**Written instruction:** State how many lines in the material below contain the string "Open". Reply with the number alone.

**Dataset excerpts:**
— START —

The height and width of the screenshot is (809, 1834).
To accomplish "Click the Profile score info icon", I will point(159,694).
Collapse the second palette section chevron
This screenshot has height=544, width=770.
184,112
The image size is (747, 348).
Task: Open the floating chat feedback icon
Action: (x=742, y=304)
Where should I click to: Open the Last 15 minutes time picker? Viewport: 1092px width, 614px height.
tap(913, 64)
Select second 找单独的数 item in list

— END —
— START —

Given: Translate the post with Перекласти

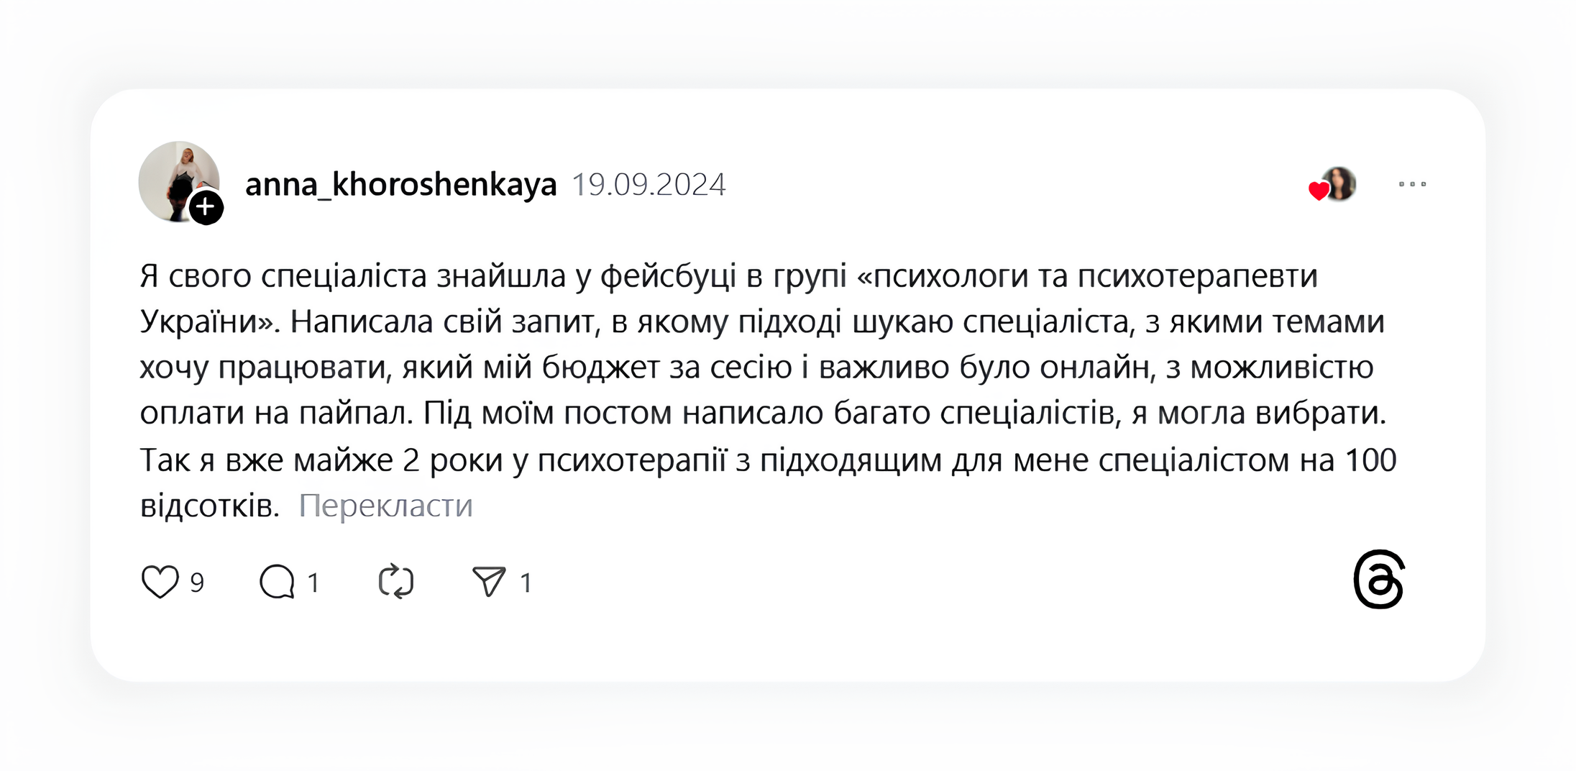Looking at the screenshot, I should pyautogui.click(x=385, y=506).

— END —

**Exercise answer:** 2